Building memory-efficient meta-hybrid recommender engine: back to front (part 1)

How to build from scratch a recommender and boost its accuracy while keeping it simple

Published in

Towards Data Science

4 min readJul 23, 2021

What would you recommend?

Circumstances of 2020–2021 have made more and more business owners think of transferring major communications with their customers online. You may have noticed how great the number of online activities that anticipate, guide and enclose a purchase (even off-line one) has changed recently? Seems like any Internet business does its best to maintain a never-ending dialogue with a client. In such a dialogue the client expects to receive at least relevant personal offers from the seller to make a choice faster.

Personal offers for customers are generated by so-called recommender systems (recsys). Recsys is a subclass of machine learning algorithms for obtaining ranked lists of items that the user may prefer.

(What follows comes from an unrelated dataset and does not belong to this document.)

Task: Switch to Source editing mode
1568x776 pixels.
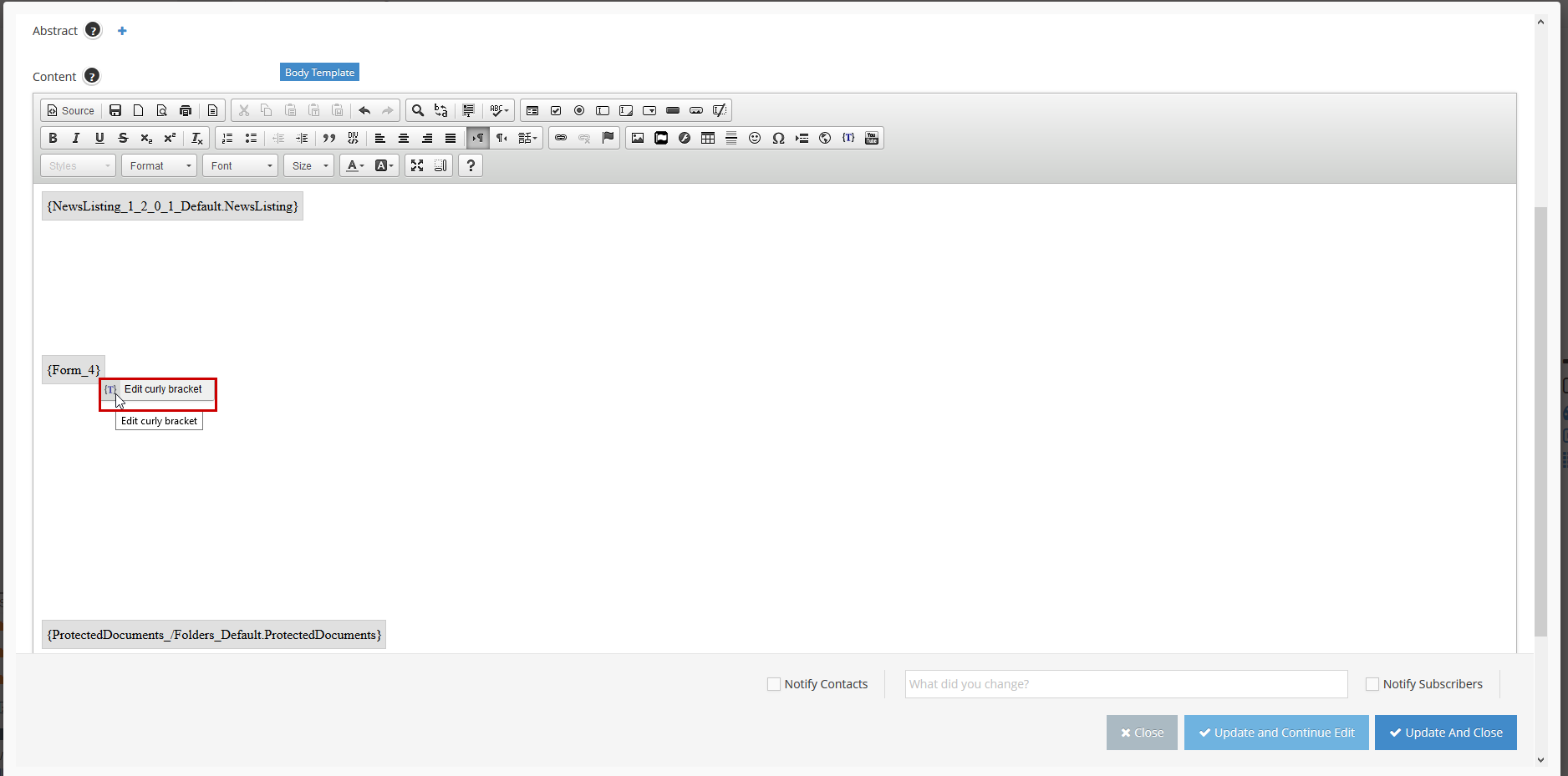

The whole variety of recsys can be classified into several categories (by Rocca, 2019):

Within this series of publications we will be going through:

mechanics of memory-based recommender systems
building your own user-based collaborative filtering recommender
applying “out-of-box” recommenders from popular python-modules
techniques of evaluating recommenders’ efficiency and accuracy

Along that way, we will share our experience in designing so-called meta-hybrid recommender engines for real-business problem-solving.

How does the recommender engine work?

Introducing data

Under the publication, we will work with the dataset.

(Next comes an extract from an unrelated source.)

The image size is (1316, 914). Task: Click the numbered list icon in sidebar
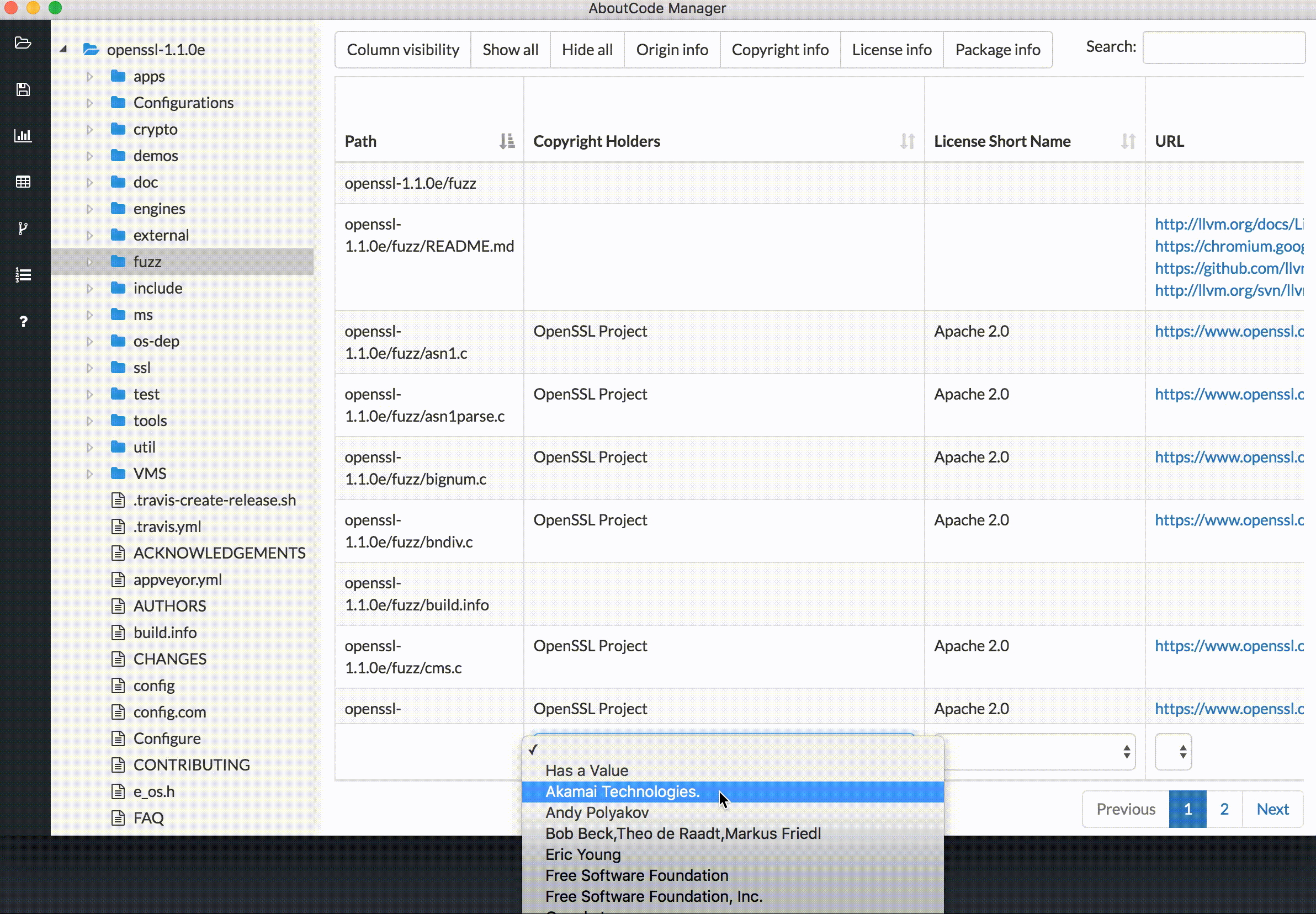point(23,275)
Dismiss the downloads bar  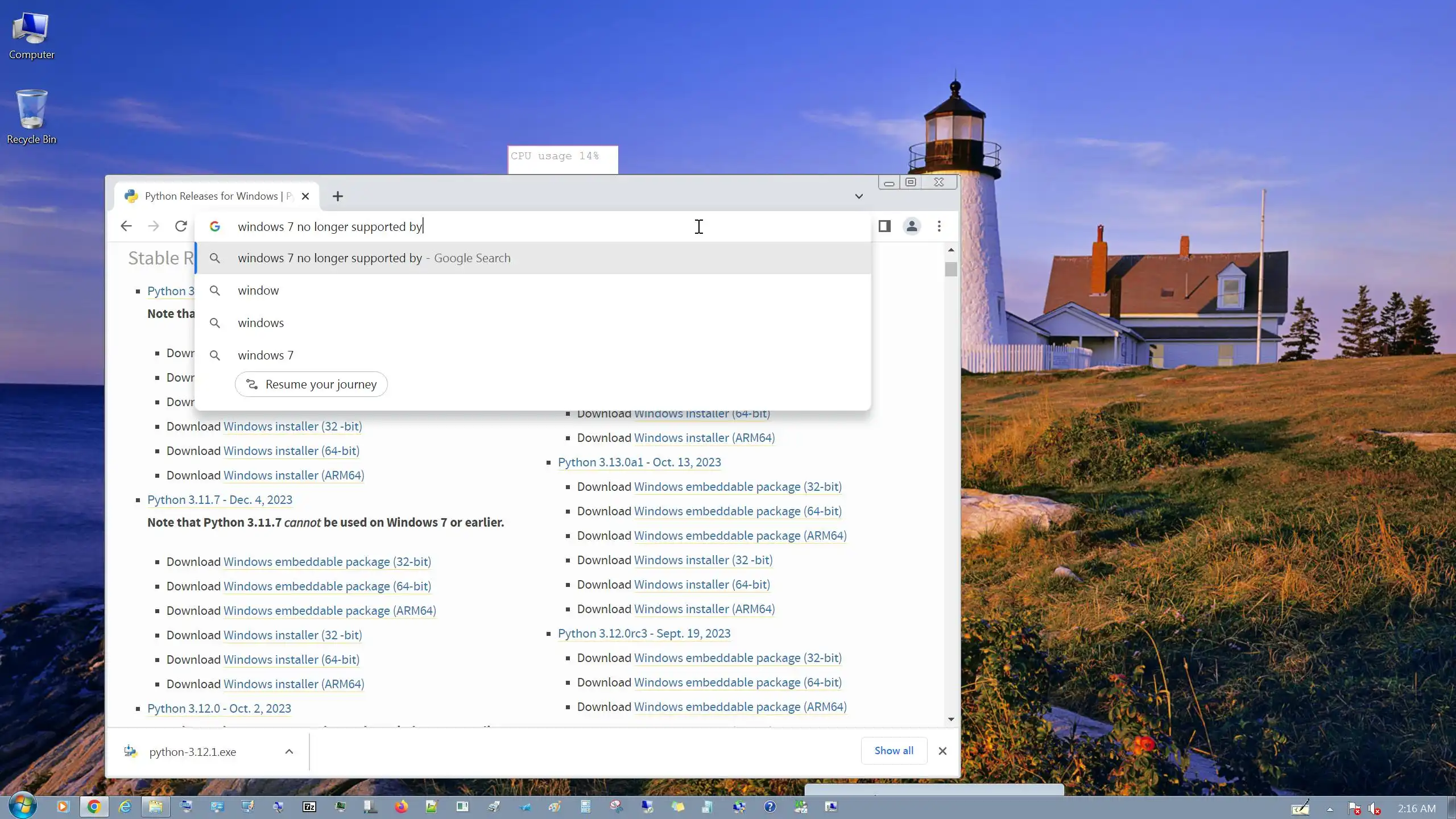pos(942,751)
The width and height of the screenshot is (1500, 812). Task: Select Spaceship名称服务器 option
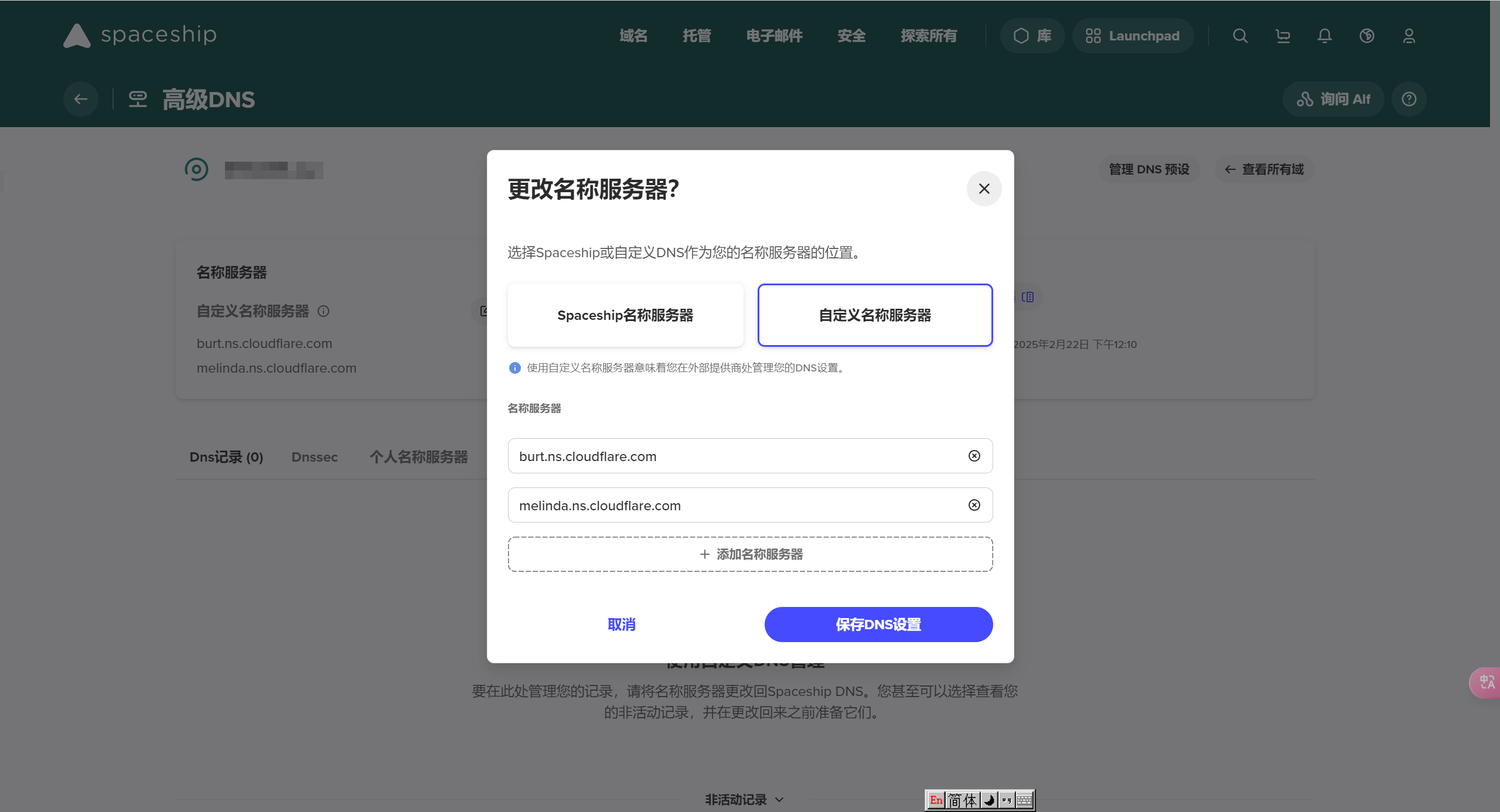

In addition to users’ ratings, the dataset contains descriptive information about the movies themselves (such as year of release, genre, content tags), which we will use in the second part to improve the accuracy of the predictions of our recommender.

To understand how a recommender works, let’s create a micro-dataset in a few steps:

randomly select several users from the main dataset
compile a list of movies, each of which has been seen by 3 or more users from the list above
randomly select several movies from the previous list
from all user-movie pairs on the intersection of randomly selected users and movies construct a rating matrix.

Designing custom recommender engine

The resulting ratings’ matrix represents a typical context for recsys performance: some users can receive recommendations for movies from our micro-library that they have not seen before; personal recommendations have to be ranked by the recommender to preserve users’ embrace of unseen movies.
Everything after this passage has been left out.